A lot of it has to do with the theater of operation.

Here in the US, we get a lot of visuals, "follow that traffic to the marker" and vectors to a dog leg on final.

In other parts of the world, they're transitioning to RNAV STARS to an approach transition to an ILS approach. You can hand fly it if you'd like but you'll just be playing a video game with the flight director.

Like if you fly from JFK to LHR, there's really not much of an opportunity to hand fly yourself to a visual, making decisions about how high you are above glide path or getting yourself situated on a lateral extension of the centerline of the runway.

Often times, leaving the eastern seaboard, you press "NAV", maybe get a direct or two off the tracks then you're basically following LNAV paths with altitude constraints, 'slow down points' and it spits you out right on the ILS, on glideslope, on localizer, at 160 knots.

I gather that if the crew spent 99% of it's time flying in those environments, which is probably possible because it's not like Asiana is flying 777's into Bozeman, the transition to a more 'visual'-driven environment like we have in the US, especially in a training environment, it may have been a hindrance to safety from a number of angles.

It's not that we're "better" because we're driven to give and accept visuals, it seems more a low tech method of squeezing more airplanes into less airspace without spending additional resources on equipment and procedures to maintain separation.

Again, this is all half thought-out theory and I accept that it's full of bullet holes.
Very true, particularly in Asia. I think the only place that I've seen that advertises visuals is Nagoya, and that's mostly due to noise abatement at night. Everywhere else is RNAV 1 to an ILS, even in VMC.
 
A lot of it has to do with the theater of operation.

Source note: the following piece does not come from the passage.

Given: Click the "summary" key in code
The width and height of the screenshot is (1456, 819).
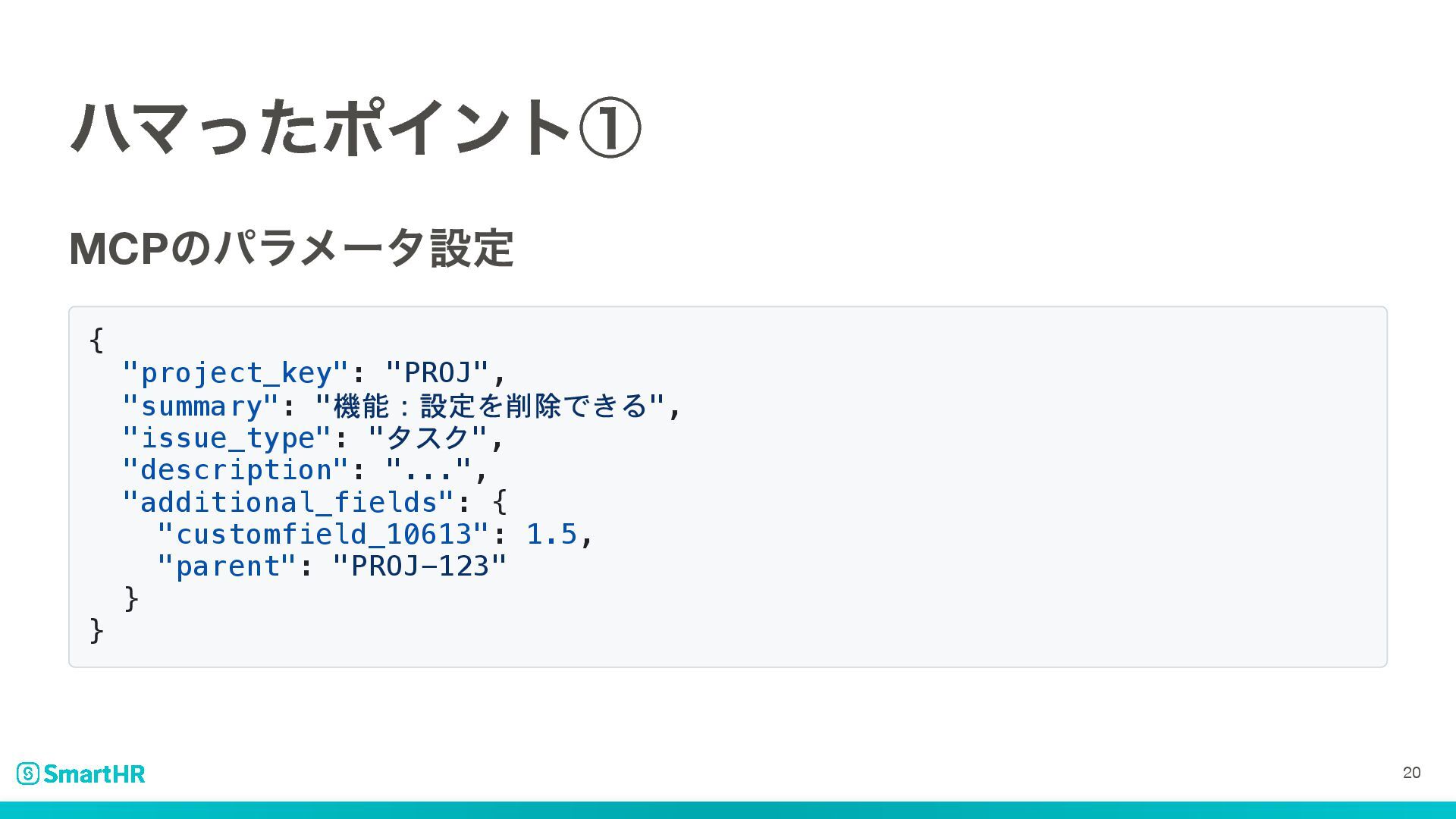Looking at the screenshot, I should (201, 406).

Here in the US, we get a lot of visuals, "follow that traffic to the marker" and vectors to a dog leg on final.

In other parts of the world, they're transitioning to RNAV STARS to an approach transition to an ILS approach. You can hand fly it if you'd like but you'll just be playing a video game with the flight director.

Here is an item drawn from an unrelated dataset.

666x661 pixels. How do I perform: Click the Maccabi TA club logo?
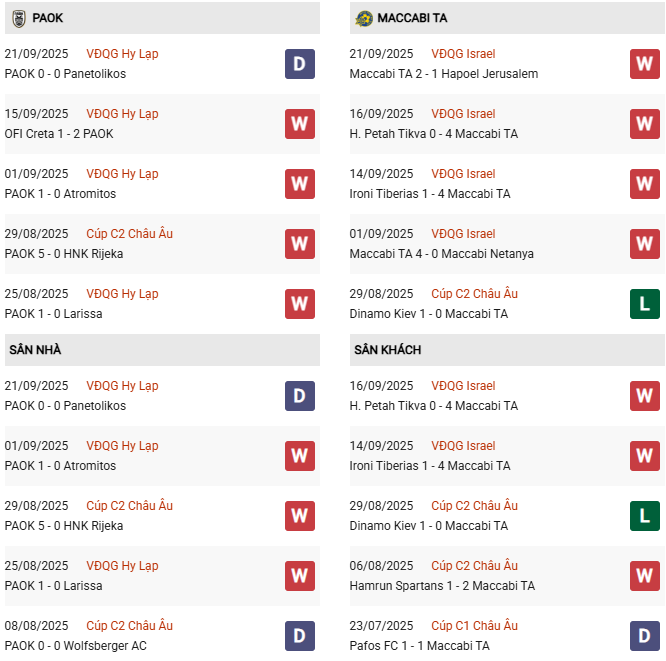tap(364, 18)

Like if you fly from JFK to LHR, there's really not much of an opportunity to hand fly yourself to a visual, making decisions about how high you are above glide path or getting yourself situated on a lateral extension of the centerline of the runway.

Often times, leaving the eastern seaboard, you press "NAV", maybe get a direct or two off the tracks then you're basically following LNAV paths with altitude constraints, 'slow down points' and it spits you out right on the ILS, on glideslope, on localizer, at 160 knots.

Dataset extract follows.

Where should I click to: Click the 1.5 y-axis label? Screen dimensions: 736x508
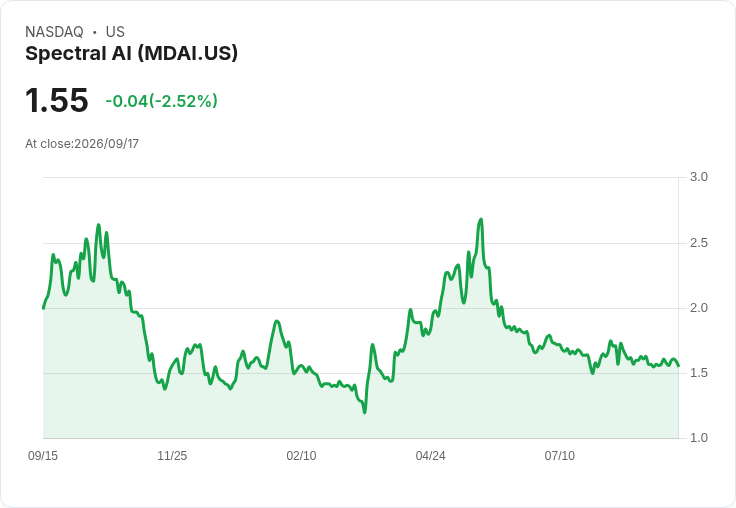(698, 373)
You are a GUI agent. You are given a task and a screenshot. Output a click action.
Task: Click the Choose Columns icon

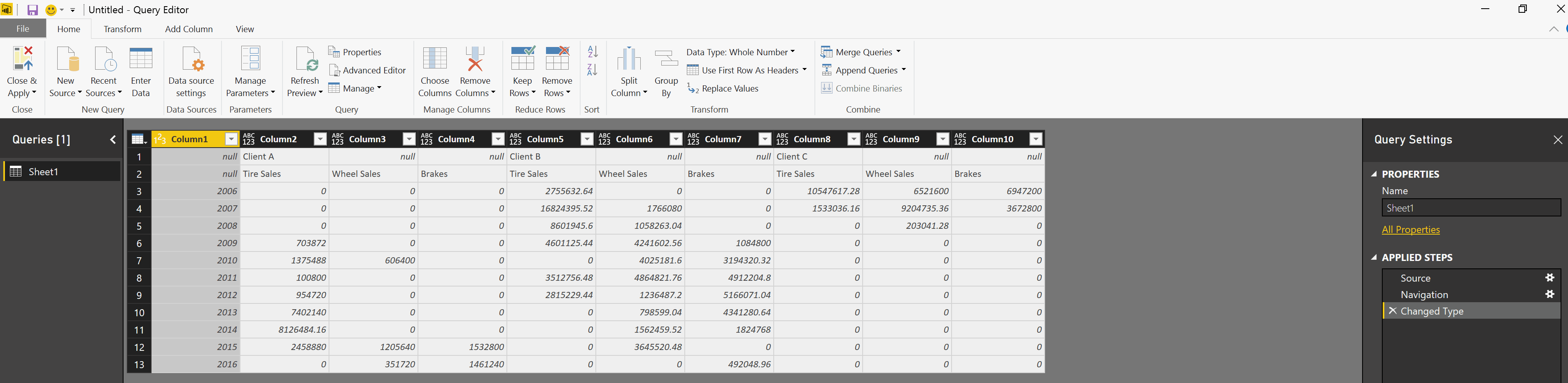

I gather that if the crew spent 99% of it's time flying in those environments, which is probably possible because it's not like Asiana is flying 777's into Bozeman, the transition to a more 'visual'-driven environment like we have in the US, especially in a training environment, it may have been a hindrance to safety from a number of angles.

It's not that we're "better" because we're driven to give and accept visuals, it seems more a low tech method of squeezing more airplanes into less airspace without spending additional resources on equipment and procedures to maintain separation.

Again, this is all half thought-out theory and I accept that it's full of bullet holes.
It's very true that it would only be natural to fall into almost complete automation dependency at that point. And while the RNAV STARS may be far technologically superior to what we have in the states at the moment, what happens when the screens go blank in night MVFR? How will the guys getting hired with majors across the world now deal with an emergency like that 30 years from now in the left seat after all that reliance on technology? Its a very, very complicated problem before you even bring in the cultural issues that were also more than likely present in this accident. I'm eager to see how the NTSB thinks all this should be addressed. As long as airlines codeshare world wide, airline pilots should be held to a global standard of safety.
 
Very true, particularly in Asia. I think the only place that I've seen that advertises visuals is Nagoya, and that's mostly due to noise abatement at night. Everywhere else is RNAV 1 to an ILS, even in VMC.
God almighty.

I don't think I'd ever pass up being a domestic Captain to be an international FO then.